In conclusion, this study introduces a computational model of cartilage that integrates qMRIN parameter maps as spatially resolved measures of the structural and compositional properties of the tissue to describe its biomechanical properties. On the basis of this model, advanced qMRI techniques may be complemented to comprehensively evaluate the functional dimension of non-invasively obtained imaging biomarkers. Thereby, cartilage degeneration (as the hallmark change of OA) may be appreciated in the context of abnormal mechanics and used as a potential target in diagnosing early (and potentially reversible) OA.

Materials and Methods

Study design

This study was designed as a prospective, comparative, intra-individual ex-vivo study that aimed to integrate the functional biomechanical properties of cartilage tissue and their qMRI correlates as input variables into the framework of a computational model of the tissue. Prior to this study, local Institutional Review Board approval from the Ethical Committee of RWTH Aachen University, Germany (AZ-EK157/13) was obtained. Only after individual oral and written informed patient consent was the material that had been collected intraoperatively included in the present study. Moreover, all consecutive experiments were performed in accordance with relevant guidelines and regulations.

Cartilage sample preparation

Human articular osteochondral samples were prepared as in earlier studies11,14,20. Briefly, macroscopically intact osteochondral samples were obtained from eight consecutive patients undergoing total knee replacement at our institution from 11/2017 to 03/2018 (3 male, 5 female; age 64.5 ± 12.3 years [range, 40–77 years]). By obtaining one sample from one patient sample pooling was avoided. The osteochondral samples included in this study were harvested from patients with primary osteoarthritis. Therefore, all forms of secondary OA or other bone and joint disorders were excluded. After its sterile excision during surgery, the material was collected in Dulbecco’s modified Eagle’s medium (DMEM, Gibco-BRL, Gaithersburg, MD, USA) with a set of standard antibiotics added (i.e. 100 U/ml penicillin [Gibco], 100 μg/ml gentamycin [Gibco] and 1.25 U/ml amphotericin B [Gibco]). The osteochondral samples were then prepared according to the standard procedure as follows: First, for the sake of topoanatomic consistency, samples were harvested from the lateral femoral condyles only. Second, samples were evaluated macroscopically according to the Outerbridge classification33 and only grossly intact samples were included (i.e. Outerbridge grades 0 and 1). Structural integrity was subsequently confirmed by means of histology (see below). Third, samples were cut to standard square shape (20 × 20 mm [width × length]) and the subchondral lamella was preserved, while all cancellous bone was removed. Samples had a mean thickness of 4.201 mm ±1.01 mm (Mean ± Standard Deviation). Using a rongeur, two notches were created at opposing sample sides to define the mid-sagittal plane for future reference.

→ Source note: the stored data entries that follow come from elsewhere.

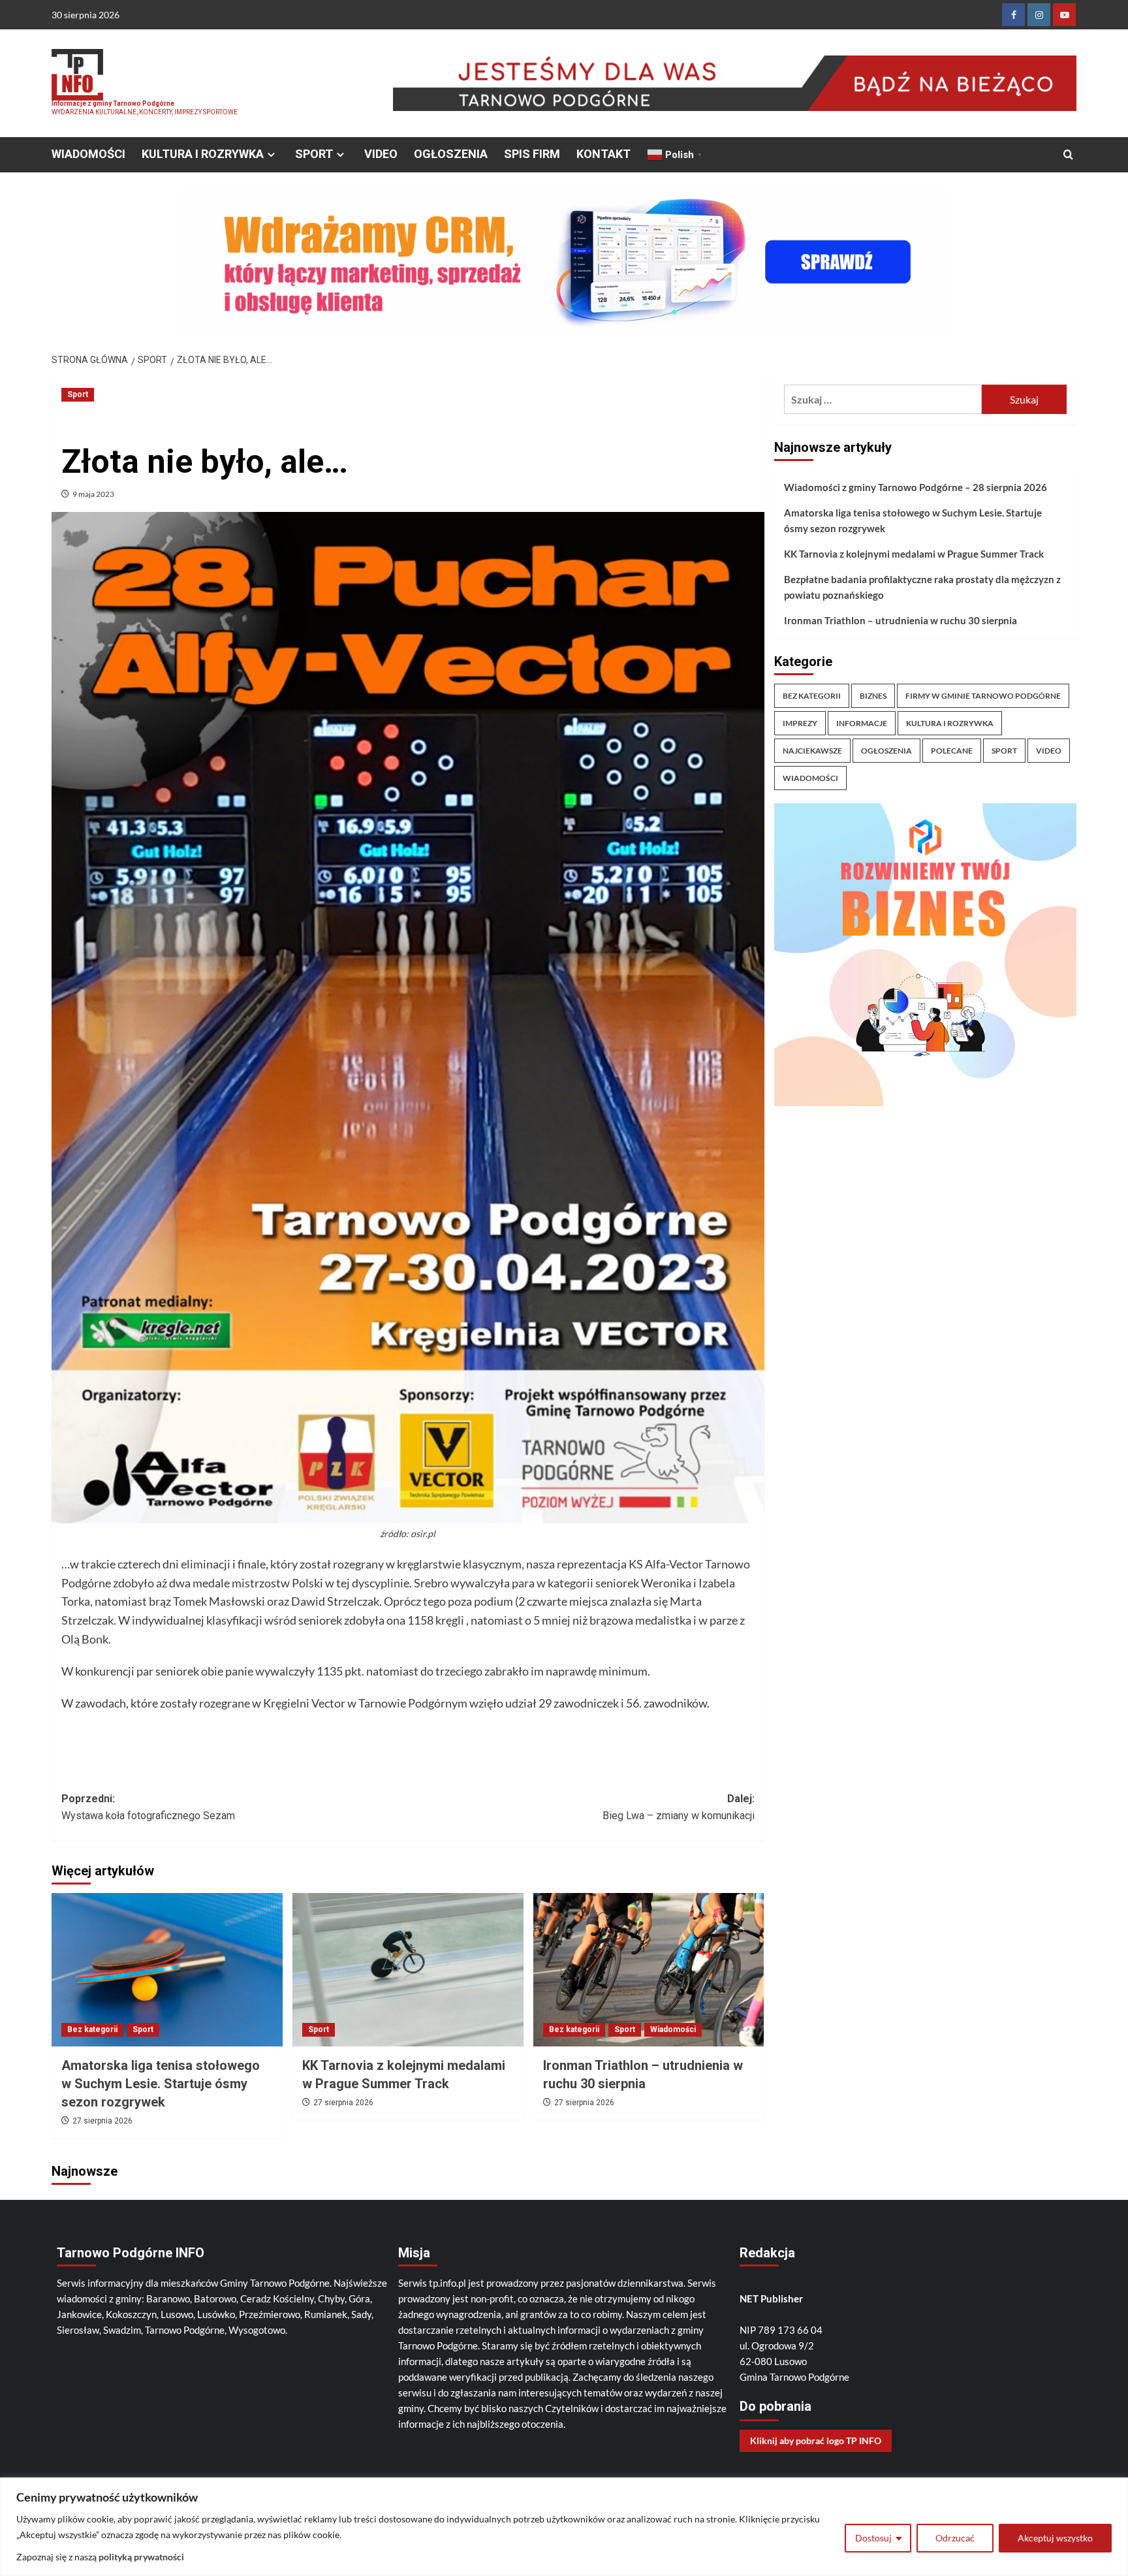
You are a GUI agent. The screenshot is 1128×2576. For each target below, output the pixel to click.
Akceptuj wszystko (1055, 2537)
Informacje (861, 723)
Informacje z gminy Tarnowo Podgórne (113, 103)
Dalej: (679, 1807)
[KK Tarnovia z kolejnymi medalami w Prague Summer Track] (408, 1970)
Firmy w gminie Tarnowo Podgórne (983, 696)
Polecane (952, 750)
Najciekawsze (812, 750)
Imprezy (800, 723)
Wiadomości (673, 2029)
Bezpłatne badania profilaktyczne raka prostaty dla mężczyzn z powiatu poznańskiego (922, 587)
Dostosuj (873, 2537)
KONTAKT (603, 154)
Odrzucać (955, 2537)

MRI measurements, data acquisition and analysis

After sample preparation, MR imaging examinations were performed on a per-sample basis using a clinical standard 3.0 T MRI scanner (Achieva, Philips, Best, The Netherlands). As before11,30, samples were placed in a transparent container fully immersed in DMEM solution with additives. Samples were imaged using a modified single-channel prostate coil (BPX-30 disposable endorectal coil, Medrad/ Bayer, Leverkusen, Germany)14,20,34. Particular attention was paid to position the samples at the iso-center of the coil while aligning the mid-sagittal plane along and the surface parallel to the main magnetic field B0. Prior to scanning, B0 inhomogeneities were excluded using B0 mapping. After scout views, proton-density weighted sequences were acquired in the axial, coronal and sagittal planes oriented perpendicular to each other (Table 3). On the basis of the axial views, the sagittal imaging section was guided along the mid-sagittal plane to generate a centrally bisecting plane through the sample. Afterwards, T1, T1ρ, T2, and T2* sequences were acquired with the sequence parameters detailed in Table 3. MR imaging was performed at room temperature monitored before and after the measurements (19.5 ± 0.7 °C). Once the data acquisition was completed, the MR raw data including time constants for each pixel were loaded into Matlab R2016a software (Natick, MA, USA). Then, spatially resolved parameter maps were generated by means of predefined and customized fitting routines on a per-pixel basis. Individual pixel values were determined with T1, T1ρ, T2 and T2* relaxation times calculated as follows

$${\rm{Signal}}(T\mathrm{1)}=|A[1-2\,\exp (\frac{-\,{T}_{I}}{T1})+\exp (\frac{-\,{T}_{R}}{T1})]|,$$
(1)
$${\rm{Signal}}({T}_{{\rm{S}}L})=A\exp (\frac{-\,{T}_{{\rm{S}}L}}{T1\rho }),$$
(2)
$${\rm{Signal}}({T}_{{\rm{E}}})=A\exp (\frac{-\,{T}_{{\rm{E}}}}{T2})+B,$$
(3)
$${\rm{Signal}}({T}_{{\rm{E}}})=A\,\exp (\frac{-\,{T}_{E}}{T{2}^{\ast }})\mathrm{.}$$
(4)

T1, T1ρ, T2 and T2* were the target relaxation times to be quantified on a per-pixel basis. Here, TE is the echo time, TSL the duration of the spin lock pulses, TR the repetition time and TI the inversion recovery time (i.e. the time delay between the initial inversion recovery pulse and the read out), while A and B are the signal pre-factor and offset, respectively, accounting for proton density and background noise. R2 statistics adjusted to the number of degrees of freedom was used to check the quality of the fits. For T2 and T2*, only pixel values of expected echo times (TE ≤ 60 ms) were included to reduce the potential of mis-fitting. Sample segmentation was performed manually on the proton density-weighted morphologic images by choosing pixels that safely lay within the tissue. Boundary pixels were excluded to avoid partial volume effects. Segmentation of sample outlines was subsequently validated against the parameter overlays.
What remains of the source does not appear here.